··· RECORDS ···

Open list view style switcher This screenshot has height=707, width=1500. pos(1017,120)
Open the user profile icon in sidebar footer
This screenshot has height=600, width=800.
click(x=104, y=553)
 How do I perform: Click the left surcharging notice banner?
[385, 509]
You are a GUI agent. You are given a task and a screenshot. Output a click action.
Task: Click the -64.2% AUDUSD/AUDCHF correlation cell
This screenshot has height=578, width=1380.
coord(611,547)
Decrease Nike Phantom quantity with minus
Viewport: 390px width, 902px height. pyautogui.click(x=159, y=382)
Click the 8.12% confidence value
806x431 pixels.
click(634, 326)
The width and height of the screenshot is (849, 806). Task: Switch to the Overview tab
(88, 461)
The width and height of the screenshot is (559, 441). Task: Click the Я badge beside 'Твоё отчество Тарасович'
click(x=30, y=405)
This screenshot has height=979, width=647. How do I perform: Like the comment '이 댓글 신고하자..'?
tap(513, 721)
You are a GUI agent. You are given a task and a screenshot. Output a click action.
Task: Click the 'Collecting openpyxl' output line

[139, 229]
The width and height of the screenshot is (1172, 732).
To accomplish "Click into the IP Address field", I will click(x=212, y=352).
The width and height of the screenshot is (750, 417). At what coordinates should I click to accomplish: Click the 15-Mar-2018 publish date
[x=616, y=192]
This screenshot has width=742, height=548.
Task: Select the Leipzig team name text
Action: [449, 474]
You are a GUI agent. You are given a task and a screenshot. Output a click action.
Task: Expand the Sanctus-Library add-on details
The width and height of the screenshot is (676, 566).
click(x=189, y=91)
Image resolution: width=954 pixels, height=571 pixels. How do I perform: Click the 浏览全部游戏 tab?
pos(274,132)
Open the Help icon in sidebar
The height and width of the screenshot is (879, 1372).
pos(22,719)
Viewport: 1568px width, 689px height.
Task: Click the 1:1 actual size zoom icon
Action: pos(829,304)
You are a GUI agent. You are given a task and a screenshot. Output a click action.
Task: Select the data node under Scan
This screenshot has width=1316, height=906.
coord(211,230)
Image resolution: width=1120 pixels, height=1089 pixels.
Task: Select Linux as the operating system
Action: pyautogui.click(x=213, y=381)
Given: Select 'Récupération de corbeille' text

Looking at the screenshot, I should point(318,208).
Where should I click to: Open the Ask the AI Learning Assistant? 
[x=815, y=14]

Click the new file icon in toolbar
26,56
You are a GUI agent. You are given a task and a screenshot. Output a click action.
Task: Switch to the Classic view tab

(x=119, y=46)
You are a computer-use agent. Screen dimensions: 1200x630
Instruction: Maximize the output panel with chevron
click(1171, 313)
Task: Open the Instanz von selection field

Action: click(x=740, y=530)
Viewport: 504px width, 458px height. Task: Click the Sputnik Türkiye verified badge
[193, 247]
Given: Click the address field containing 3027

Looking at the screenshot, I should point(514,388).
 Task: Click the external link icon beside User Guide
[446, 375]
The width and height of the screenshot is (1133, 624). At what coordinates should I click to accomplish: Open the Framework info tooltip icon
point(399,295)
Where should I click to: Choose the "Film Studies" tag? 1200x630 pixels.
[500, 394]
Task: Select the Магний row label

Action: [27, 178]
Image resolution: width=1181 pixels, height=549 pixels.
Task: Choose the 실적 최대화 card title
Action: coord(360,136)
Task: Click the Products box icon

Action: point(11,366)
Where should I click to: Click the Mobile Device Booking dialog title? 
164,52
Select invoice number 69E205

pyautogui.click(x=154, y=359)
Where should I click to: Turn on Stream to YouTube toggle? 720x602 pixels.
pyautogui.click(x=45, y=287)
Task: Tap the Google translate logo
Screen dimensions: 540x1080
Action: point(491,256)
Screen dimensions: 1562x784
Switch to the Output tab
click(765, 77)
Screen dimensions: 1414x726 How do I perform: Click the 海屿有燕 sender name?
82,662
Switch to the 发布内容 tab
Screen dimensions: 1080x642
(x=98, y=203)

···

= INSTRUCTIONS FOR THE TASK =
Retype, without any change, every line from the one with "Task: Tap the Google translate logo" to the bottom of the listing.

= RESULT OF THE EXERCISE =
Task: Tap the Google translate logo
Screen dimensions: 540x1080
Action: point(491,256)
Screen dimensions: 1562x784
Switch to the Output tab
click(765, 77)
Screen dimensions: 1414x726 How do I perform: Click the 海屿有燕 sender name?
82,662
Switch to the 发布内容 tab
Screen dimensions: 1080x642
(x=98, y=203)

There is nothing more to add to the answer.